When describing the role of “plot” in poetry, T.S. Eliot referred to it as the bone you throw to the dog while you go in and rob the house, and I often think of sound as what a poet does in the house while the dog chews on the bone. In other words, while the reader is taking in a poem’s images, narrative elements (overt or implied), similes, metaphors, and potential meanings, the poet uses sound to access the reader’s inner world in a way that creates the possibility of real transformation. Ultimately, what I wish to do is write poems that connect readers with language’s capacities as a form of enchantment beyond full analysis. I’m humbled by the fact that developing a mastery of sound is the work of a lifetime. It may not be the kind of work that pays particularly well, as poets have always known, but it offers rewards beyond money’s most extravagant imaginings, and I’m passionate about spending my time on earth dedicated to it.

Featured Poem:

THE EXTRACTION

The dentist runs a finger, gloved,
          along her gums.
She’s old enough by now to know
          his needle numbs
the pain, but she still grips the armrest
          when it comes.

She’s almost twenty-one, in fact,
          and late to get
her last two wisdom teeth removed,
          their roots deep-set
in cradle-bone, a bedrock hold
          too tight to let

them loose. Abscessing in her sleep,
          their fevers grow.
The kind of pain they promise, she’s just
          begun to know,
still raw from her first broken heart
          a month ago.

The holes they leave will stew and burn,
          the swelling peak
so sharply she’ll call out for her mother,
          her stitches leak
a clotted sludge, but now she hears
          the dentist speak

and can’t (she tries) resist his voice
          that floats inside
a tide of laughing gas, his needle—
          “Open wide!” —
against her gums again, this time
          on the other side.


Sarah Rose Nordgren’s chapbook, The Creation Museum, is forthcoming from Harbor Editions in 2022. Her previous books include Best Bones (2014), winner of the Agnes Lynch Starrett Poetry Prize, and Darwin’s Mother (2017), both from University of Pittsburgh Press.

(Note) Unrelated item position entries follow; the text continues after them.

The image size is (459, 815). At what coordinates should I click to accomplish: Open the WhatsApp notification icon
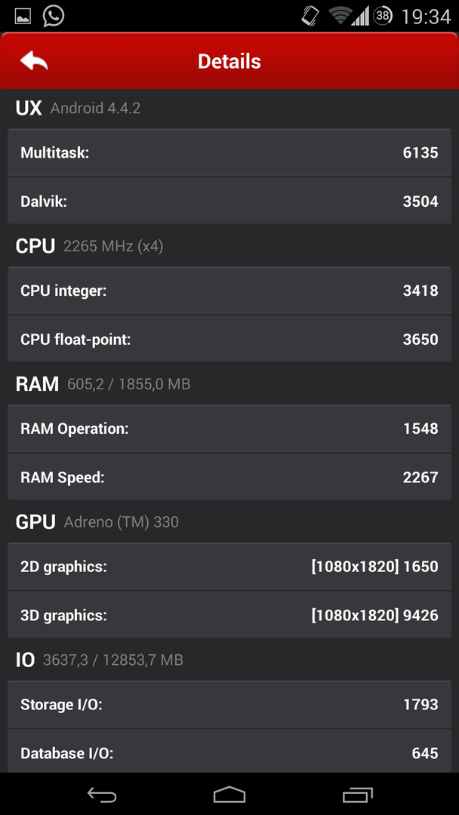point(54,16)
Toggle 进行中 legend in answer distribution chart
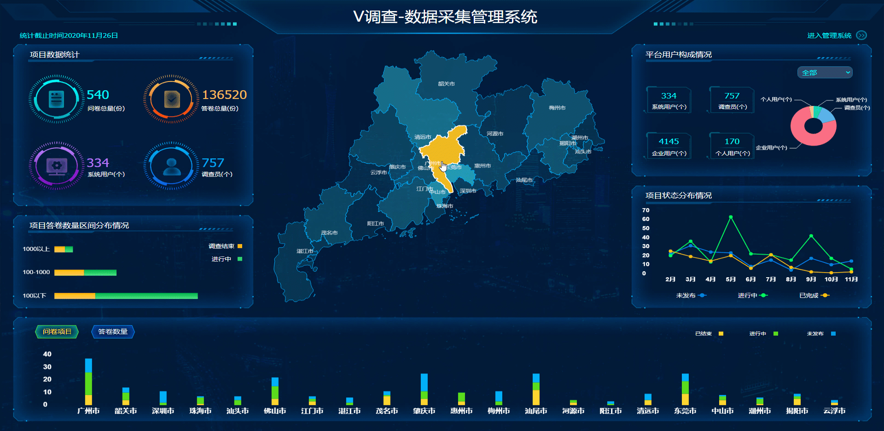This screenshot has height=431, width=884. [239, 259]
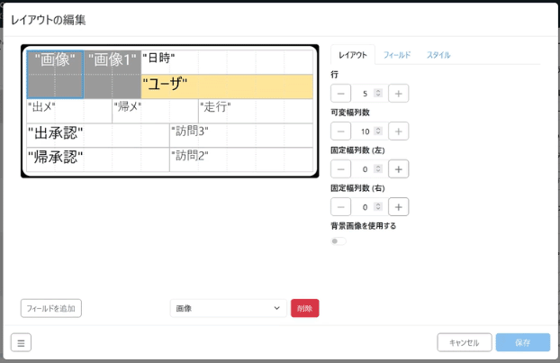Decrease 可変幅列数 with the minus button
Image resolution: width=560 pixels, height=363 pixels.
341,131
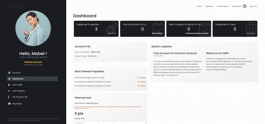Click the Edit Profile icon in sidebar

10,85
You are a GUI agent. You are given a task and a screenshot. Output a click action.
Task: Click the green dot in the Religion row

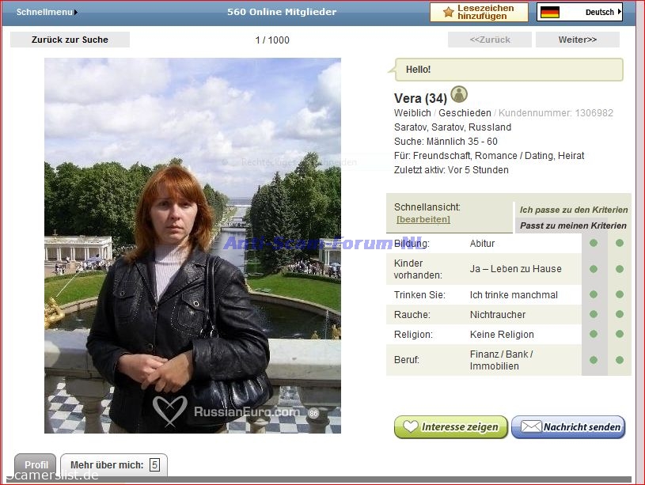coord(594,334)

Nordgren’s poems, essays, and multimedia work appear widely in periodicals such as Agni, Ploughshares, Kenyon Review Online, Copper Nickel, American Poetry Review, and TriQuarterly. Among her awards are two winter fellowships from the Fine Arts Work Center in Provincetown, an Individual Excellence Award from the Ohio Arts Council, and fellowships and scholarships from the Sewanee and Bread Loaf Conferences, the Vermont Studio Center, and the Virginia Center for the Creative Arts. Nordgren holds a PhD in Creative Writing from University of Cincinnati where she also earned a Graduate Certificate in Women’s, Gender, and Sexuality Studies. She lives in Durham, North Carolina.